Probability, in its modern philosophical interpretations, can mean very different things (Hájek, 2012). Frequentism refers to “forward probability”: the probability of seeing particular data given a state of the world. For example, *p*-values give the probability of seeing data so at odds with the null hypothesis, given that the null hypothesis is true. The most accessible, classical cases of forward probability focus on randomization devices such as dice and cards, for which each of a set of outcomes is equally likely. In contrast, Bayesianism focuses on “backward probability”; it is epistemic in nature, with “probability” describing our degree of confidence in an inference about the state of the world. Rather than promoting a single interpretation of probability or confusing students by presenting multiple interpretations simultaneously, we introduced notions of probability one at a time throughout the semester, in historical order. First, we worked with dice and playing cards to reinforce classical probability, trying to counter the outcome orientation by forcing students to consider dice rolls as a group. Then we did exercises with irregular dice (Bramald, 1994) to combat equiprobability bias during the transition from classical to frequentist probability. Some students had already encountered this distinction during K–12 as “theoretical” versus “experimental” or “empirical” probability. Here, we addressed outcome orientation again, stressing that however rare an event is, it can still happen, and that frequencies are the only way to put a number on this. We used combinatorics for both classical and frequentist probabilities, connected via the binomial distribution.

We introduced Bayesian probability much later in the semester, out of fear that content on subjective probability would accidentally reinforce the outcome orientation. Bayes’ theorem was taught in the context of medical-screening programs such as mammography (Gigerenzer, 2002) and Ioannidis’ argument that “most published research findings are false” (Ioannidis, 2005). The latter required a strong grounding in type I versus type II errors, built up during work on the likelihood ratio test. Conditional probability was introduced using real data on breast cancer incidence, with students exploring tables of data themselves before receiving formal instruction designed to distinguish between prob(A|B) and prob(B|A), in this case, prob(die of breast cancer|die young) ≠ prob(die young|die of breast cancer). Building on this foundation, Bayes’ theorem was then taught using dot diagrams and natural frequency trees (Sedlmeier and Gigerenzer, 2001; Figure 1) rather than via the equation.

Figure 1.

Use of a natural frequency tree to implement Bayes’ theorem. For this problem, the information given is “About 0.01% of men with no known risk factors have HIV. HIV+ men test positive 99.9% of the time.
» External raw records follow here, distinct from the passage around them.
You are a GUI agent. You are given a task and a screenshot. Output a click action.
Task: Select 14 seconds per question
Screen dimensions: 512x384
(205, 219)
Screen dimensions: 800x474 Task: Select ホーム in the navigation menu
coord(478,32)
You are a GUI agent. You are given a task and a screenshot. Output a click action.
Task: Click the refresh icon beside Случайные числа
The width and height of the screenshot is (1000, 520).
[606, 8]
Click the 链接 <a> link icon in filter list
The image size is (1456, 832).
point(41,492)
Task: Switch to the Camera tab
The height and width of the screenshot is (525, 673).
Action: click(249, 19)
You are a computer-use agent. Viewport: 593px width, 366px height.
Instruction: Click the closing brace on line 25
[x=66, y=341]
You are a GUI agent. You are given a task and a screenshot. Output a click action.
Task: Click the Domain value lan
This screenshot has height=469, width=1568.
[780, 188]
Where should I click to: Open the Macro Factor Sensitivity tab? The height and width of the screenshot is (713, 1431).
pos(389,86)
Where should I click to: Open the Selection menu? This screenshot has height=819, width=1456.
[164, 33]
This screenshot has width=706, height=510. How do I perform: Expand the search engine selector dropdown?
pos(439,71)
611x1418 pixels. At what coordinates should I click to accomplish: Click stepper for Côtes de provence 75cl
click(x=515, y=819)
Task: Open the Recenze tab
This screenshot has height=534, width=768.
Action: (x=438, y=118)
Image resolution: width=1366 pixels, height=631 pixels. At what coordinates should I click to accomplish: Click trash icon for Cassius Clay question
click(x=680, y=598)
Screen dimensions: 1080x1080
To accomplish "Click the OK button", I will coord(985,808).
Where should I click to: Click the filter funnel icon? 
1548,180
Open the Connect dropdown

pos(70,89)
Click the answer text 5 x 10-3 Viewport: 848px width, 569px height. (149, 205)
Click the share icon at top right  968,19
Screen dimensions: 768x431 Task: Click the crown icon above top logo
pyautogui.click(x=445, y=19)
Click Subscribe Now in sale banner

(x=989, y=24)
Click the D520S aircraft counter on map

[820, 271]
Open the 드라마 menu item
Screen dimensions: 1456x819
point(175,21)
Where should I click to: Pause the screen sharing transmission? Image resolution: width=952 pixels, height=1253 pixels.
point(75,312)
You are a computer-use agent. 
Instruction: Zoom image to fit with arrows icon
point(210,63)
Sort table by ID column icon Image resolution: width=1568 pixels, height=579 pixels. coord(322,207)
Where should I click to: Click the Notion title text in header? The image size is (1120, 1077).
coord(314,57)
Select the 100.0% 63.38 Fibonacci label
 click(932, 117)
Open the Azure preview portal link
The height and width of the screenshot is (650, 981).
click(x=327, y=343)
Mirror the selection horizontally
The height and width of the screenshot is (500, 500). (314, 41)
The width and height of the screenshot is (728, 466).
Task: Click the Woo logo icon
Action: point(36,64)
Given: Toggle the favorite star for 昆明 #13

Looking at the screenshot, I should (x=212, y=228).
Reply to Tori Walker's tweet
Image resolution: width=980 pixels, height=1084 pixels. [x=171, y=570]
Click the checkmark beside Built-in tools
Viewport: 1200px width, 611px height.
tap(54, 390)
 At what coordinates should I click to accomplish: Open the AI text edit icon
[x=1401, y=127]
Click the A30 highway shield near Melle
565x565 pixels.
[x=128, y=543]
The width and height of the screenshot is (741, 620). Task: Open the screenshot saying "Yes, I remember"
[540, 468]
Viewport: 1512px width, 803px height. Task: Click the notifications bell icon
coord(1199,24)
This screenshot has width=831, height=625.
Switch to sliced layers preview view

HIV− men test negative 99.99%**...**

We left out many traditional biostatistics topics, including observational statistics. We taught mean, SD, variance, and SEM as background to the insight that the effect size that a study has adequate power to detect is proportional to one divided by the square root of the number of patients. But we did not teach correlation as a formal mathematical concept, although we did mention it informally when we stressed the importance of a randomized intervention as the only way to sort out association versus causation. For example, we contrasted early observational results that women undergoing hormone replacement therapy have better health (Grodstein *et al.*, 1996) with later contradictory results from randomized trials (Women’s Health Initiative Steering Committee, 2004), drawing attention to how socioeconomic factors confound the former result but not the latter. Incoming students were all too keen to assert that it is impossible to reach conclusions without “controlling for” every conceivable confounding factor; omitting correlation almost until the end of the course allowed us to stress the power of randomization to remove the need to do this and hence distinguish causation from correlation alone.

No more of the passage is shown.